A look into the performance of BSE Sensex companies since 2008 reveals that IT, Pharma, FMCG and auto sectors have generated substantial returns irrespective of the economic growth of the country, while some have always been losers - Tata Motors, Sun Pharmaceuticals Industries and Tata Consultancy Services (TCS) shares are amongst the winners
The growth in gross domestic product (GDP) for the quarter ended June 2013 hit a four-year-low of 4.4 per cent. This was much lower than market expectations and also in sharp contrast to the growth rate of 9.3 per cent that the economy registered just two years ago in 2010-11.

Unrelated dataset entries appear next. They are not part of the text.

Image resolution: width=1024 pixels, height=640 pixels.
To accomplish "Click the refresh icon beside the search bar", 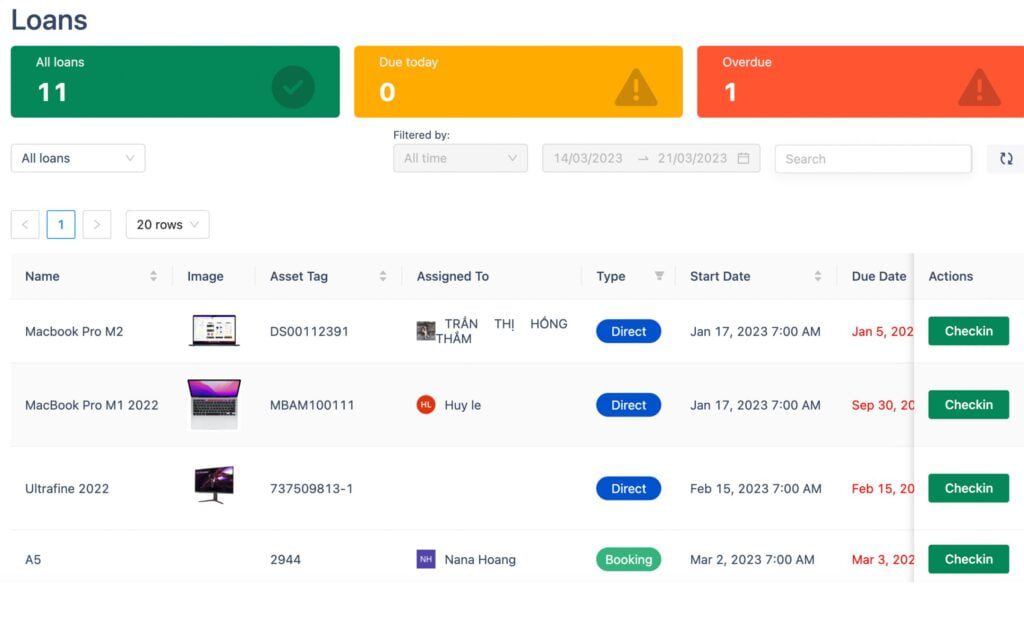I will pos(1006,158).
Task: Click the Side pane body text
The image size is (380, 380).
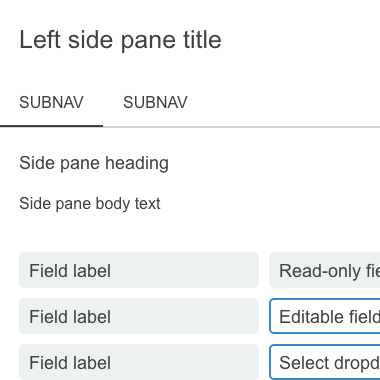Action: (90, 203)
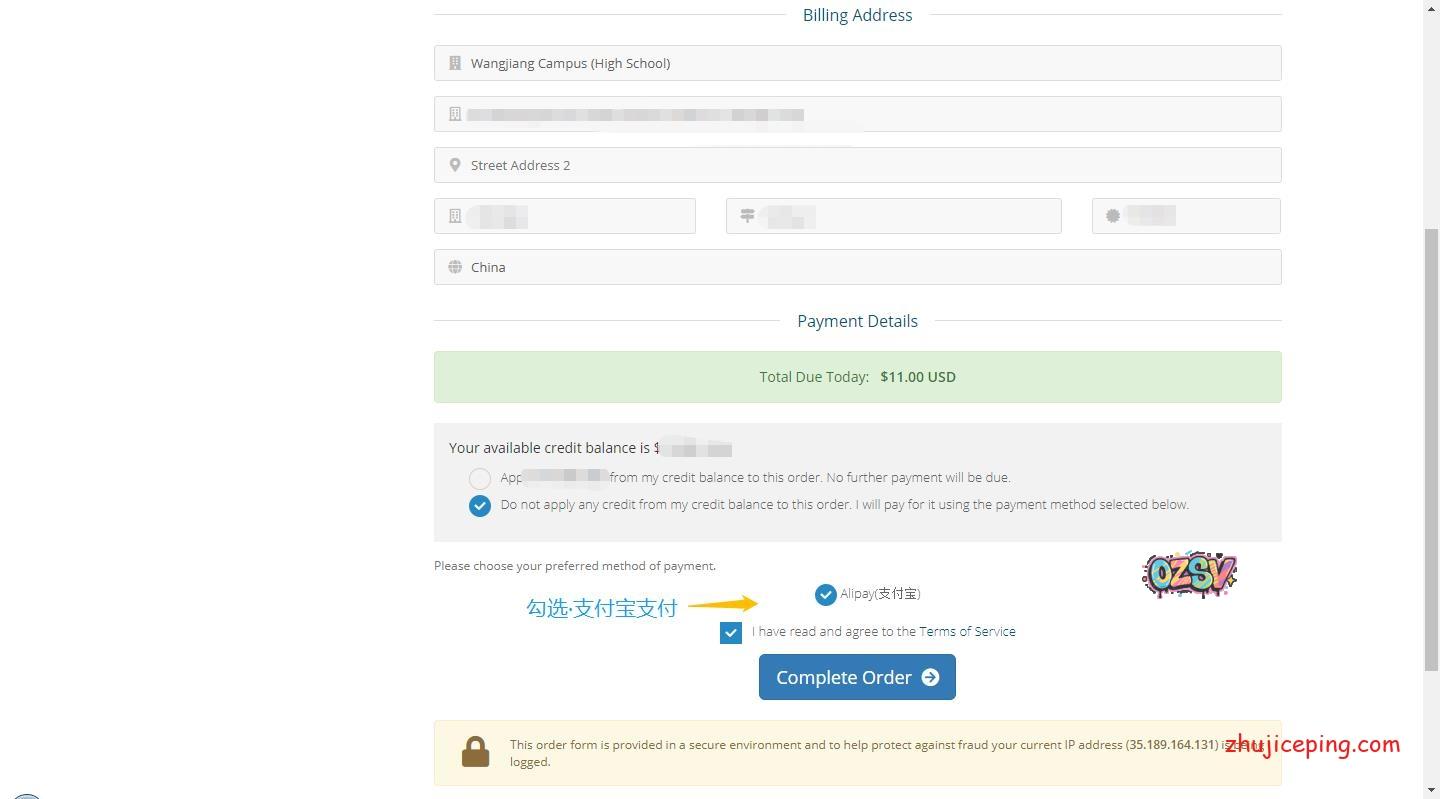
Task: Click the Wangjiang Campus company name field
Action: point(857,63)
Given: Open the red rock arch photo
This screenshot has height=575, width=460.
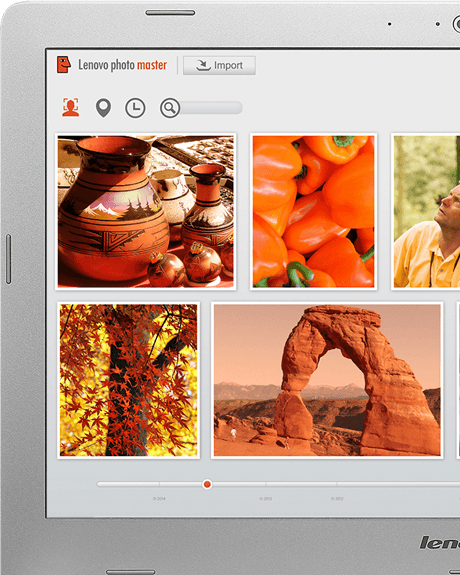Looking at the screenshot, I should 327,380.
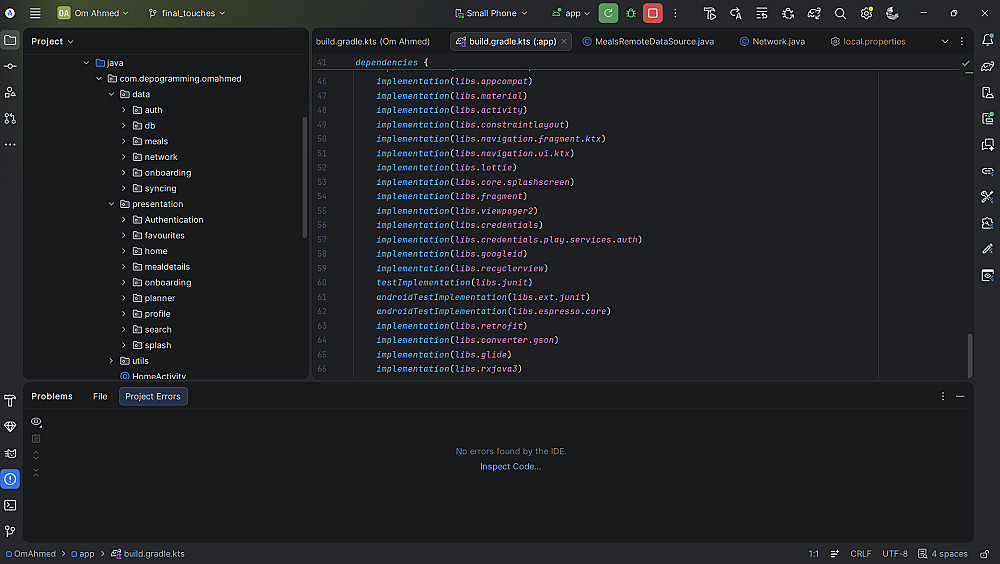Screen dimensions: 1000x564
Task: Toggle the Problems tool window button
Action: pos(10,479)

On the back of a strong economic growth, net inflows from Foreign Institutional Investors (FII) was Rs 133,266 crore during the calendar 2010 and sentiment was on a high, the year saw BSE Sensex closing at an all-time high of 21,005 at the Muhurat trading on November 5, 2010.
Contrary to the situation in 2010-11, the economy is now witnessing a slowdown. Indian rupee is trading at much depreciated level of 65 to the US dollar, net FII inflow for the calendar at Rs 61,051 crore (as on September 6) and sentiments in the equity market are on a low. But even in the two contrasting environments there are sectors which have performed consistently on the stock market front.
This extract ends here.